Create a new visualization

select the tag cloud (in visualization type)

select the index name

Then select add a fliter + (Button)
another popup is opened from the fliter list select the field name and selector operator is and in value textbox type the india and click save button

then Message shows no result found

what is the problem in visualization tab data not displaying.

please do the needful. Steps i follows to display data in visualization i mentioned above.

is there any mistake in above steps.


(David Pilato) #13

So you can run a first request to get the min value of the timestamp field with a min aggregation. And then exclude this value in your search body.


(David Pilato) #14

And please format your code using </> icon as explained in this guide. It will make your post more readable.

Or use markdown style like:

```
CODE
```

(narasiman) #15

ok. you told that first request to get the min value of the timestamp field with a min aggregation. And then exclude this value in your search body.

how to do please tell me which each step.

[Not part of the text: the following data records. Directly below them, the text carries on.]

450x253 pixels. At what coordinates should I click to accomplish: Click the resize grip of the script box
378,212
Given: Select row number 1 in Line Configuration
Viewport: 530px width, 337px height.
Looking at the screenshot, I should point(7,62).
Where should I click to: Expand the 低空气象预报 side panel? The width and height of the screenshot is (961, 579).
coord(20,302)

Because i am new to elastic search. please do the needful.


(David Pilato) #16

If you still don't know, please provide a sample data set with some docs that we can use as described in

It will help to better understand what you are doing.
Please, try to keep the example as simple as possible.

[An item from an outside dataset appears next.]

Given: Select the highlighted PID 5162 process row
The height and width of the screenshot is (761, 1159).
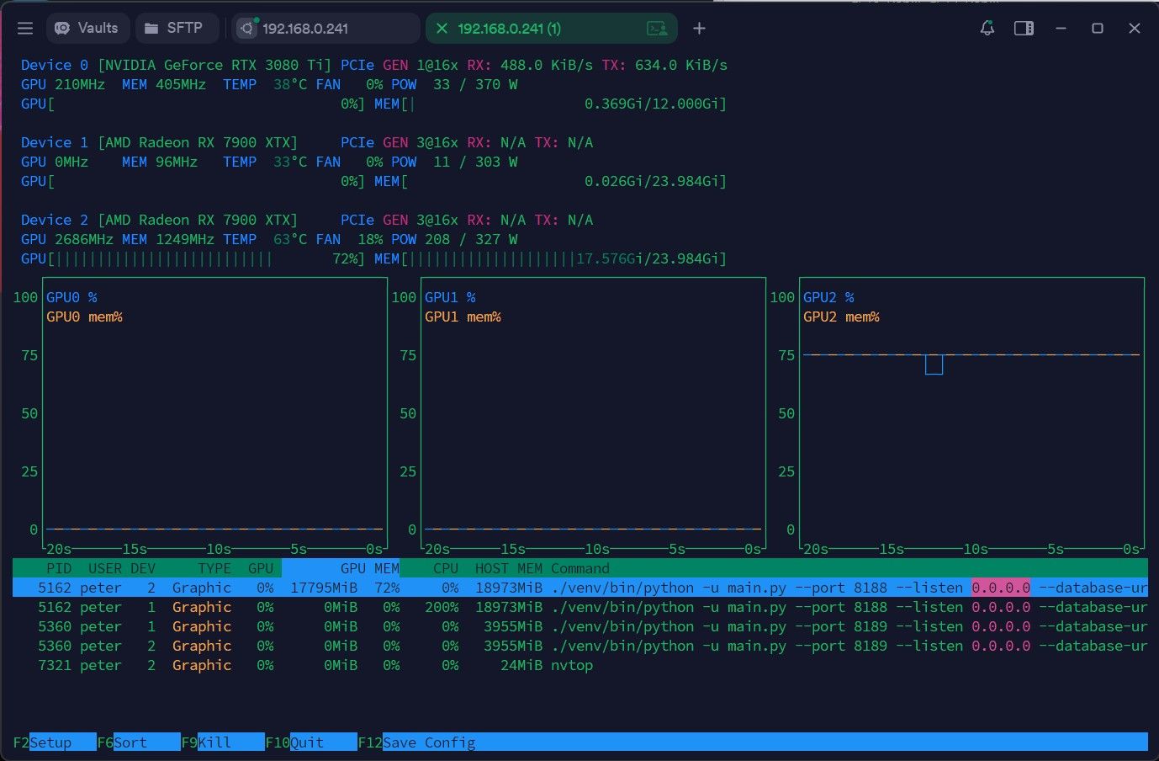Looking at the screenshot, I should (x=580, y=588).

Please read carefully the instructions. It must be easily runnable.


(narasiman) #17

removing the duplicates the below code is not working

input {

jdbc {

jdbc_driver_library => "D:\mysql-connector-java-5.1.44\mysql-connector-java-5.1.44\mysql-connector-java-5.1.44-bin.jar"

jdbc_driver_class => "com.mysql.jdbc.Driver"

jdbc_connection_string => "jdbc:mysql://localhost:3306/sample"

jdbc_user => "root"

jdbc_password => "root"

jdbc_fetch_size => 10000

schedule => "* * * * *"
statement => "SELECT * from sample"

#codec => "json"

}

}

output {

elasticsearch {
hosts => ["localhost:9200"]
manage_template => false
index => "clinical" }

document_id => "%{[@metadata][_RRH_MR_NUM]}"

stdout { codec => rubydebug }
}

to remove the duplicates in elastic search i write the above code in my CONF file above.

but above code is not working.

Please do the needful.

what is the mistake in my above code.


(David Pilato) #18

Please format your code if you expect someone to read it.


(narasiman) #19

format my code and sent it again

input {

jdbc {

jdbc_driver_library => "D:\mysql-connector-java-5.1.44\mysql-connector-java-5.1.44\mysql-connector-java-5.1.44-bin.jar"

jdbc_driver_class => "com.mysql.jdbc.Driver"

jdbc_connection_string => "jdbc:mysql://localhost:3306/sample"

jdbc_user => "root"

jdbc_password => "root"

jdbc_fetch_size => 10000

schedule => "* * * * *"
statement => "SELECT * from sample"

#codec => "json"

}

}

output {

elasticsearch {
hosts => ["localhost:9200"]
manage_template => false
index => "clinical" }

document_id => "%{[@metadata][_RRH_MR_NUM]}"

stdout { codec => rubydebug }
}

to remove the duplicates in elastic search i write the above code in my CONF file above.

but above code is not working.

please help me. what is wrong in my above code. i tried several times it is not working,


(David Pilato) #20

Please read what I wrote here.

Edit your post. Make sure in the preview window that it is correct. Thanks.